* BEGIN DOCUMENT SECTION *
Sure we have and i've already filed a task to review all of them later
https://jira.sw.ru/browse/PSBM-127322

Thank you for review!

>
> On 3/18/21 8:04 PM, Konstantin Khorenko wrote:
>> This patch is a part of vz7 commit 4e8e69eb16b1 ("fs/ve: add new
>> FS_VE_MOUNT flag to allow mount in container init userns")
>>
>> Some filesystems are allowed to be mounted only in init userns in
>> mainstream/rh kernel. And some of those we still would like to mount in
>> Containers (like NFS, overlayfs) - thus in not-init userns.
>>
>> We do check if particular filesystem is virtualized enough (or
>> implement missing virtualization), but still we would like to mimic
>> mainstream behavior and allow to mount those filesystems only in root
>> userns for Containers (not in every nested userns).
>>
>> Thus introduce a new fs_flag to allow mounting the FS in root userns of
>> a Container.
>>
>> https://jira.sw.ru/browse/PSBM-121284
>>
>> Fixes: f6264f72dc29 ("ve/fs: check mount SYS_ADMIN permission in current
>> VE")
>>
>> Signed-off-by: Konstantin Khorenko <khorenko@virtuozzo.com>
>> Signed-off-by: Pavel Tikhomirov <ptikhomirov@virtuozzo.com>
>> ---
>>   fs/super.c         | 5 ++++-
>>   include/linux/fs.h | 1 +
>>   2 files changed, 5 insertions(+), 1 deletion(-)
>>
>> diff --git a/fs/super.c b/fs/super.c
>> index 24ac1e93f8a4..a7de90fc2d74 100644
>> --- a/fs/super.c
>> +++ b/fs/super.c
>> @@ -523,7 +523,10 @@ struct super_block *sget_userns(struct file_system_type *type,
>>
>>   	if (!(flags & (SB_KERNMOUNT|SB_SUBMOUNT)) &&
>>   	    !(type->fs_flags & FS_USERNS_MOUNT) &&
>> -	    !ve_capable(CAP_SYS_ADMIN))
>> +	    !capable(CAP_SYS_ADMIN) &&
>> +	    /* FS_VE_MOUNT allows mount in container init userns */
>> +	    !((type->fs_flags & FS_VE_MOUNT) &&
>> +	       ve_capable(CAP_SYS_ADMIN)))
>>   		return ERR_PTR(-EPERM);
>>   retry:
>>   	spin_lock(&sb_lock);
>> diff --git a/include/linux/fs.h b/include/linux/fs.h
>> index 7427c0579771..544d7fa3ca58 100644
>> --- a/include/linux/fs.h
>> +++ b/include/linux/fs.h
>> @@ -2221,6 +2221,7 @@ struct file_system_type {
>>   #define FS_USERNS_MOUNT		8	/* Can be mounted by userns root */
>>
>>   #define FS_VIRTUALIZED		64	/* Can mount this fstype inside ve */
>> +#define FS_VE_MOUNT		128	/* Can be mounted in VE init userns */
>>   #define FS_RENAME_DOES_D_MOVE	32768	/* FS will handle d_move() during rename() internally. */
>>   	struct dentry *(*mount) (struct file_system_type *, int,
>>   		       const char *, void *);
>>
>
* END DOCUMENT SECTION *
* BEGIN LISTED ENTRIES *
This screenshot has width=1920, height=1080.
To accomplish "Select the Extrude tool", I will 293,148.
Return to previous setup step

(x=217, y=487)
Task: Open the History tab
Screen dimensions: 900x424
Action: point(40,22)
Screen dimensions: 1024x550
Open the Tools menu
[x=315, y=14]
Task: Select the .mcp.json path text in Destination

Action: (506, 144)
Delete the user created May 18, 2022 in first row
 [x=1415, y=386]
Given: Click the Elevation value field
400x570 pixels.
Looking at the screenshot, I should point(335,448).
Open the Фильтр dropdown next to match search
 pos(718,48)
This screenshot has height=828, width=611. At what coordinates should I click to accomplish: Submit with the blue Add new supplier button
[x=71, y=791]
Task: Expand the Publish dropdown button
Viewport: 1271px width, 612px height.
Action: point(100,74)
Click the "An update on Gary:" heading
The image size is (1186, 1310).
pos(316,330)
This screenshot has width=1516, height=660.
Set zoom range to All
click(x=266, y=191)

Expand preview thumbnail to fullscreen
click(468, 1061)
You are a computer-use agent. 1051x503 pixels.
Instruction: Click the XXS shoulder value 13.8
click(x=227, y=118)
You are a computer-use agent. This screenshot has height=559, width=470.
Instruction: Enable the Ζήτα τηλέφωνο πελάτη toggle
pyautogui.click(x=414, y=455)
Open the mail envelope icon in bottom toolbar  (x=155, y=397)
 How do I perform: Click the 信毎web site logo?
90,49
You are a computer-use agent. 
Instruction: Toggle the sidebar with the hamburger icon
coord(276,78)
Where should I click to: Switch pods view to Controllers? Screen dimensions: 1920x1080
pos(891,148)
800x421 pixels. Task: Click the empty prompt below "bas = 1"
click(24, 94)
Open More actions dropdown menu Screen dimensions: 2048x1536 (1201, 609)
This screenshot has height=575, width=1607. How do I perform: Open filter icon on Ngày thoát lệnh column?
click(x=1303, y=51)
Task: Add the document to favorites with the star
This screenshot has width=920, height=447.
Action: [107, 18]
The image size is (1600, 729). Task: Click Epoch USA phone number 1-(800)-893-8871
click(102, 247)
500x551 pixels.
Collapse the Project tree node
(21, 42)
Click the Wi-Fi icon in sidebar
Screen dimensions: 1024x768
* END LISTED ENTRIES *
## TASK INSTRUCTIONS
Reproduce the stretch of the patch discussion above from "Sure we have" through "in not-init userns.", keeping every character unchanged.

## WRITTEN SOLUTION
Sure we have and i've already filed a task to review all of them later
https://jira.sw.ru/browse/PSBM-127322

Thank you for review!

>
> On 3/18/21 8:04 PM, Konstantin Khorenko wrote:
>> This patch is a part of vz7 commit 4e8e69eb16b1 ("fs/ve: add new
>> FS_VE_MOUNT flag to allow mount in container init userns")
>>
>> Some filesystems are allowed to be mounted only in init userns in
>> mainstream/rh kernel. And some of those we still would like to mount in
>> Containers (like NFS, overlayfs) - thus in not-init userns.